■ SELECTED TEXT:
****************************************

Best setup for agentic coding (largely unsupervised) 8gb VRAM and 32 GB Sys RAM, Olamma Cloud and a frontier sub?

Posted by Song-Historical@reddit | LocalLLaMA | View on Reddit | 3 comments

Hi!

I'm looking for a coding agent workflow where I can run a local model for implementation and something either cloud based ala Olamma Cloud and some sort of frontier subscription (ChatGPT, Claude, whatever) to have continuous coding without hitting usage limits. I've had some success with Qwopus 9B but can only manage 30k tokens on LM Studio with my machine.

I was going to attempt to use pi.dev or oh my pi and replicate some of the features seen here in Lucas Meijer's recent talk. I particularly like the dashboard for code review.

https://youtu.be/fdbXNWkpPMY

While I have some programming experience and a general interest in computer science and math topics (enough to own old copies of the Art of Computer Programming) and can read pseudo code, I'm by no means a full stack programmer and have only done enough system administration and programming to work on hardware projects as a hobby or to understand a library enough to hire someone and not get scammed. I have a lot more UX. experience than anything else.

I need a solid workflow for large projects so I can get back to work, my business partners have dipped out of this space entirely, leaving me stranded effectively as a solo operator. I'm struggling a little to get my bearings. I would use Claude or Codex but keep hitting usage limits.

****************************************

■ GIVEN RECORDS:
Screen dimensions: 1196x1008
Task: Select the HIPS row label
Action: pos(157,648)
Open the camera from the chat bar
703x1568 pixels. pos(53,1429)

****************************************

Quote the post about an agentic coding setup, starting at "Best setup for" and ending at "for code review.". The rows come from a different source than the post.

■ WRITTEN RESPONSE:
Best setup for agentic coding (largely unsupervised) 8gb VRAM and 32 GB Sys RAM, Olamma Cloud and a frontier sub?

Posted by Song-Historical@reddit | LocalLLaMA | View on Reddit | 3 comments

Hi!

I'm looking for a coding agent workflow where I can run a local model for implementation and something either cloud based ala Olamma Cloud and some sort of frontier subscription (ChatGPT, Claude, whatever) to have continuous coding without hitting usage limits. I've had some success with Qwopus 9B but can only manage 30k tokens on LM Studio with my machine.

I was going to attempt to use pi.dev or oh my pi and replicate some of the features seen here in Lucas Meijer's recent talk. I particularly like the dashboard for code review.